----- INPUT FOR THIS TASK -----

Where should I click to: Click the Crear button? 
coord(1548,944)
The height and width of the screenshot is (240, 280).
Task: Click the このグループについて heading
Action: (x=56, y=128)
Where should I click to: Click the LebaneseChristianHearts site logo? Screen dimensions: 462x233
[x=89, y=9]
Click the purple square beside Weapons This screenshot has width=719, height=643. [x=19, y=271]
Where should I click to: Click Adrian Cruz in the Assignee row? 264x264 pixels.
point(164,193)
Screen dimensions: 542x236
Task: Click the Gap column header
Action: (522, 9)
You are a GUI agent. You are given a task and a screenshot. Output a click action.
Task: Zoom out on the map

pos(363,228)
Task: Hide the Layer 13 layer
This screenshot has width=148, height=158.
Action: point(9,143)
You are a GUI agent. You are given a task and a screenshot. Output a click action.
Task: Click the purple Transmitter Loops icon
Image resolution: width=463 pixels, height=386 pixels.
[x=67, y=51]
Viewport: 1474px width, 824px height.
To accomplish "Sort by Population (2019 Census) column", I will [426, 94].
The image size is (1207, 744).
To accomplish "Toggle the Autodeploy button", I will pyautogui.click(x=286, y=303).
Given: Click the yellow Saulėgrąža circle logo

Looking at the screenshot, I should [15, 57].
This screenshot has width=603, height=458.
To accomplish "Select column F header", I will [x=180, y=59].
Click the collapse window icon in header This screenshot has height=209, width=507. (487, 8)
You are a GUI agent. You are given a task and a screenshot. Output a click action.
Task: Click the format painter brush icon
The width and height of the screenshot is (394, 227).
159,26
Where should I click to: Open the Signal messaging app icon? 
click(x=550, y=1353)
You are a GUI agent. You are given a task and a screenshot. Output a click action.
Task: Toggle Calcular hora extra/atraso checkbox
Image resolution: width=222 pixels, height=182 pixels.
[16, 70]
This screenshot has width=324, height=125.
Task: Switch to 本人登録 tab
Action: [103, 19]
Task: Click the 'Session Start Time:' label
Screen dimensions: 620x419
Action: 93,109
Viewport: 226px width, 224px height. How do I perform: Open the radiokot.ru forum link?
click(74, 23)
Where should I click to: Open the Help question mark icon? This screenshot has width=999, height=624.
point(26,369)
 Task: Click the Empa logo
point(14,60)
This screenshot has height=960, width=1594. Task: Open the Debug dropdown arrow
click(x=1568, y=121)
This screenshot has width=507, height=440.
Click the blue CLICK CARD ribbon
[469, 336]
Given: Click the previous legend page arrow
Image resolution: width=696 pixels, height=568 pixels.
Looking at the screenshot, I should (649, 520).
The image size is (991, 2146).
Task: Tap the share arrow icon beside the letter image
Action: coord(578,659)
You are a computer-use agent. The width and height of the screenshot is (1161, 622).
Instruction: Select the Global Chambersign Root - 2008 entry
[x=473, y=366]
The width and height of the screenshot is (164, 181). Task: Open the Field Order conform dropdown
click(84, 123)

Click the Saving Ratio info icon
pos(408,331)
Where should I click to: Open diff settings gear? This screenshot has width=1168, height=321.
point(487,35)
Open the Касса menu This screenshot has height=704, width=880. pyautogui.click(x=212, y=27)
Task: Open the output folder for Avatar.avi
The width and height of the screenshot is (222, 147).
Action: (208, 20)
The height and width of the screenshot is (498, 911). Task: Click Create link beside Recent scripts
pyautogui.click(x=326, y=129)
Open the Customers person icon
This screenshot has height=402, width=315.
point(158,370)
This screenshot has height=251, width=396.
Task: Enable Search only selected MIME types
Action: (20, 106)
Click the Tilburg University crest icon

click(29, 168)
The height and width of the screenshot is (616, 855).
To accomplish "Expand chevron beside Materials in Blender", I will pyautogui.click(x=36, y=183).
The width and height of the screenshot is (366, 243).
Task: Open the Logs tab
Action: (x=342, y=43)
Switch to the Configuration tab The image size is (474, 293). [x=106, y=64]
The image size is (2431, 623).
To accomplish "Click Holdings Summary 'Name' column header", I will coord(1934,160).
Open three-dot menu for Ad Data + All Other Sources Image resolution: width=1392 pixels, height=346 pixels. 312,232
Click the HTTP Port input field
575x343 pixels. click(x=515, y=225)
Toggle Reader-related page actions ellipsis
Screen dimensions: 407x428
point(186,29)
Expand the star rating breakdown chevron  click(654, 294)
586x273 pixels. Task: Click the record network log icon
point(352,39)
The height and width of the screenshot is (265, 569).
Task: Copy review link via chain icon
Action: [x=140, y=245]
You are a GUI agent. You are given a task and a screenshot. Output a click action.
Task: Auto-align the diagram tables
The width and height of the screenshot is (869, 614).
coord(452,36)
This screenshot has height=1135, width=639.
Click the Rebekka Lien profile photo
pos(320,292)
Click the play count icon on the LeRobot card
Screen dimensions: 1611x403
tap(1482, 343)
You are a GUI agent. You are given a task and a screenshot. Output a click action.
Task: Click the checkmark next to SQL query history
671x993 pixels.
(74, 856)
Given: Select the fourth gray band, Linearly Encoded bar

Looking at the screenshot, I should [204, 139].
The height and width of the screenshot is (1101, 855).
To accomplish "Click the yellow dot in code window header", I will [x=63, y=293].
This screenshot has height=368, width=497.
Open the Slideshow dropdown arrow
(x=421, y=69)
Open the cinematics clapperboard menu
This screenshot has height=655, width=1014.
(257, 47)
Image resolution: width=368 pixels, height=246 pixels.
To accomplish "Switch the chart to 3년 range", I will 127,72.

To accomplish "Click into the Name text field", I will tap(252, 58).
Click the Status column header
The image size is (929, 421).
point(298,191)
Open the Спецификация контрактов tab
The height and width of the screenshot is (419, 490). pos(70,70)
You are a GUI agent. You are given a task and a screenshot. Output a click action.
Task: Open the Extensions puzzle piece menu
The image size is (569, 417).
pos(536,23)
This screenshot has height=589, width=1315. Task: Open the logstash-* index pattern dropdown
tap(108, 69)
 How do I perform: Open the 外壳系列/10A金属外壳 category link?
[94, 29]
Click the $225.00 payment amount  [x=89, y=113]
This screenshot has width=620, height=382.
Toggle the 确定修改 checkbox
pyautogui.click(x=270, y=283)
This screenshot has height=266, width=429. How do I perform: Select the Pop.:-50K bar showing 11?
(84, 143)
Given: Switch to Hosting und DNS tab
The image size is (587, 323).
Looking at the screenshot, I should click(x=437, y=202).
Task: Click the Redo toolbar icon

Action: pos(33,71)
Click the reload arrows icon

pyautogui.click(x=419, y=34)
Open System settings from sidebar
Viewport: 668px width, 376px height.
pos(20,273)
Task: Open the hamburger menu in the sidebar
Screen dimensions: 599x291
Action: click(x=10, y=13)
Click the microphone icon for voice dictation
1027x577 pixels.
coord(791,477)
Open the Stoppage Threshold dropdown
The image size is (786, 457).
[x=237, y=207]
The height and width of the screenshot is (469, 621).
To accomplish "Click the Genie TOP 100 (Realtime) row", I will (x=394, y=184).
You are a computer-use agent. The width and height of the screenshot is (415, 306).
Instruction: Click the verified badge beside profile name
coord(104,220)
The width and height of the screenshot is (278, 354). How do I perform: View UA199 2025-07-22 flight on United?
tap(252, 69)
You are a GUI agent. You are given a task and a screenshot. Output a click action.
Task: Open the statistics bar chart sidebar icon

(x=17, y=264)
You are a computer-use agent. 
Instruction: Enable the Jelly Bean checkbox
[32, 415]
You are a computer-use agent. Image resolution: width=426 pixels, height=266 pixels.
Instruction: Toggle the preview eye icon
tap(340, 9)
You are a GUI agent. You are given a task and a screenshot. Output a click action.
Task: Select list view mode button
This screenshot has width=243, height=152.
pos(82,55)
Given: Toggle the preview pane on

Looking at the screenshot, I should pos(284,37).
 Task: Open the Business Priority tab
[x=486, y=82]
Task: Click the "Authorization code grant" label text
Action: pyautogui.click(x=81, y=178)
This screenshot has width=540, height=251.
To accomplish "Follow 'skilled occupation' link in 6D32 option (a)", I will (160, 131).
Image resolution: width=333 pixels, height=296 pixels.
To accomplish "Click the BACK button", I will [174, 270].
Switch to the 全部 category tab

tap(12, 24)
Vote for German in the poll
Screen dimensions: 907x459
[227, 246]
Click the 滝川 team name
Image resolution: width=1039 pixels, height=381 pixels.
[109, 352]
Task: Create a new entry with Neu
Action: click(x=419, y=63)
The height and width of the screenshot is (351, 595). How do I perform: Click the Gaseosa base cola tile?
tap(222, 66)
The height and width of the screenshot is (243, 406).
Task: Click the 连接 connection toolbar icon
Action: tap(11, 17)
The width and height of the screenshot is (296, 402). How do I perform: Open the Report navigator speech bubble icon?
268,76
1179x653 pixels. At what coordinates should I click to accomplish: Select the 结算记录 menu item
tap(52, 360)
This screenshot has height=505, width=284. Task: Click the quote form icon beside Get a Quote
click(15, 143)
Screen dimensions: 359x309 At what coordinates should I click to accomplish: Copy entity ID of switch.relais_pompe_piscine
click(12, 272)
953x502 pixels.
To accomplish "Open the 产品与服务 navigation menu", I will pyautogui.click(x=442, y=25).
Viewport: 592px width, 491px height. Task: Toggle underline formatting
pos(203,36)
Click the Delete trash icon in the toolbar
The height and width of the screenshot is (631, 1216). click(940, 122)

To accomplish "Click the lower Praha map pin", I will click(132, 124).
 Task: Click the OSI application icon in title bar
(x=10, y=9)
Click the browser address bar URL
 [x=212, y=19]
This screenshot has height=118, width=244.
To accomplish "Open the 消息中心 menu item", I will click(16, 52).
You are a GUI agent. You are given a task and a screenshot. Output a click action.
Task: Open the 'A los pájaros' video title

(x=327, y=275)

-----

ABOUT THIS EXERCISE:
Please print the records above exactly from their first line. End with the line containing "Click the purple square", and include it.

RESULT OF THE TASK:
Where should I click to: Click the Crear button? 
coord(1548,944)
The height and width of the screenshot is (240, 280).
Task: Click the このグループについて heading
Action: (x=56, y=128)
Where should I click to: Click the LebaneseChristianHearts site logo? Screen dimensions: 462x233
[x=89, y=9]
Click the purple square beside Weapons This screenshot has width=719, height=643. [x=19, y=271]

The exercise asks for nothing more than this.